August 28, 2008

There are 2 ways to participate in the PASS SIG Book Review program. 

1.  PASS members can click on the "Submit your name here to review this book" link on the books available for review to send an email requesting that book.  

2.  All registered users will be able to submit a book review online for a book that they already possess.  Once the review has been posted, you will be sent another book from our Book Review inventory (subject to availability).    Not a Registered User?   No problem, you can become a registered member of the PASS Special Interest Groups at no cost!  Register now!

For more information on how to participate, please contact the PASS SIG Book Review Committee.

Current Articles | Categories | Search | Syndication

Wednesday, November 29, 2006
Inside Microsoft SQL Server 2005: T-SQL Querying by Itzik Ben-Gan
By Grant Fritchey @ 11:44 AM :: 3914 Views ::

PASS Book Review by: Grant Fritchey
Rating:  star.gifstar.gifstar.gifstar.gifstar.gif (5 out of 5)

Overview

 

The "Inside SQL Server X" series has a long history. It started with, as far as I can determine, SQL Server 6.5. I started reading the series with "Inside SQL Server 7" and continued on to the 2000 version. Now that single volume has split and I'll be reading several books. To my knowledge, there are four planned with three released. This is the first. As with all the previous books in the series, this will be a standard book on most DBA's desktops. Itzik Ben-Gan of Solid Quality Learning has taken the Advanced T-SQL course that he teaches and turned it into a fantastic book.

 

The first two chapters cover the logic of query processing and what physically occurs when you run a query. Very early on Itzik Ben-Gan establishes a practice of defining a problem or a question about T-SQL and then spends time working through the solution. This approach carries through the entire book. This not only allows the user to see the problem solving approach in action, but enables the user in pursuing the solutions themselves. Ben-Gan takes the time to lay out a very detailed methodology for identifying and tuning problem queries from the server, through the database, down to the query that's causing the problems. From these foundation chapters he explores topics such as Subqueries and Table Expressions, Joins and Set Operations, Aggregating and Pivoting Data, Top and Apply, Data Modification and finally Graphs, Hierarchies and Recursive Queries.

 

The greatest thing about the book is that Ben-Gan really explores his solutions.
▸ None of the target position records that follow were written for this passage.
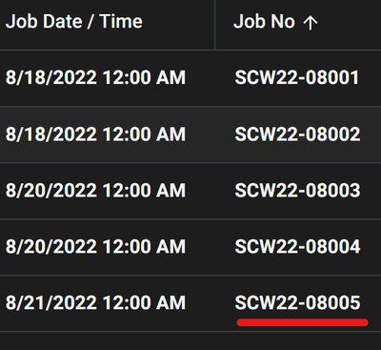Screen dimensions: 381x350
Task: Click 'AM' in the 8/21/2022 row
Action: [x=170, y=302]
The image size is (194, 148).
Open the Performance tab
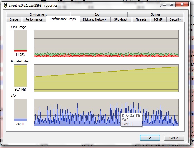[34, 19]
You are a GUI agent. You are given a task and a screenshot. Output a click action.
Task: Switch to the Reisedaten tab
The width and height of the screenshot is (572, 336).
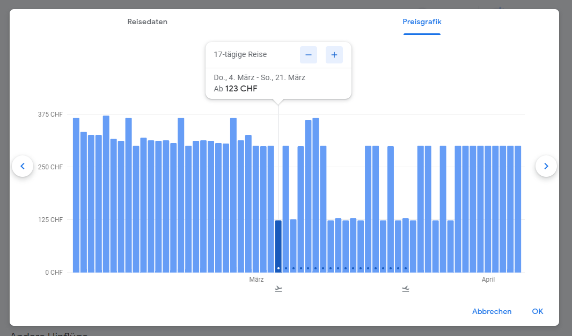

He walks the user into a mind set that accepts only set based operations as the norm for data access.  He shows multiple solutions to many of the problems and outlines where and how those solutions differ. This book acts as a good mechanism for actually learning the details of how to use T-SQL withing SQL Server 2005. He also points out where there are differences from 2000 and supplies 2000 only solutions to a lot of the problems, which can help those that need to maintain two code bases. He regularly uses and addresses 2005 functionality so there is zero indications of this being a 2000 book warmed over for re-publication.

 

Make no mistakes here though, this is a high-end book. If you're just getting started in T-SQL, you may want to start out somewhere else. If, after getting down the concepts of SELECT.. FROM… WHERE… GROUP BY… ORDER BY, etc., then come back here and learn what happens and the right reasons to do the right things with the scripts that you write.

 

Target Audience

 

I always like to read the Forward and Preface of a book to see if they outline who the target audience should be. In this case, it’s not really covered. Instead, we launch immediately into the power and scope and depth of the writing and the scripts contained. That pretty much answers the question for me. This book is for the more advanced user. You are no longer writing simple “SELECT * FROM TABLE x” queries to help people generate a report. You have moved on from a single INNER JOIN to multi-table JOINS using keys as well as constraints. In other words, you are not a beginner, but you’re an intermediate developer or database administrator who needs to increase their understanding of the medium they’re working with. This book is what you need.

 

Strengths

 

All of it. No, I’m serious. There’s too much here to single individual things out. What I will point out as the principle strength of the book is the approach taken. Ben-Gan has designed the book to work like his class. He shows you a common problem and then shows you the common solution. He then shows what’s wrong with the common solution and offers a much better one. After that, he starts pointing out the weaknesses with the solution he just offered and lays out an even better approach. Sometimes he keeps going. Through it all, he’s expanding your understanding by applying the solutions to a problem in such a way that you learn not only the syntax of what he’s teaching, but when and how to apply it. One other strength is that some of the work was done with others, including Lubor Kollar, one of the developers for the SQL Engine.

 

Weaknesses

 

There’s a lot of information here. It will take a long time to go through it all. What’s more, if you’re not terribly bright, like me, you may have some problems seeing how to apply some of these solutions to your own problems if your problems are different than the ones within the book. However, this can largely be overcome by working your way through the problems in the book. Take your time.

 

Chapter Breakdown

1 Logical Query Processing

This chapter can be summed up here:

(8) SELECT (9) DISTINCT (11) TOP

(1) FROM

(3) JOIN

(2) ON

(4) WHERE

(5) GROUP BY

(6) WITH

(7) HAVING

(10) ORDER BY

These are the order and steps that the query optimizer uses within SQL Server 2005. Ben-Gan goes into a lot more detail as to why the order is this way and what it means to data as it goes through this order. He takes a sample query and walks the data through all the logical steps, showing what happens to the data as it is joined (INNER & OUTER, not surprisingly, behave very differently) and the WHERE clause is applied, etc. He introduces new logical processing steps from 2005; APPLY, PIVOT, UNPIVOT, OVER, EXCEPT and INSERSECT.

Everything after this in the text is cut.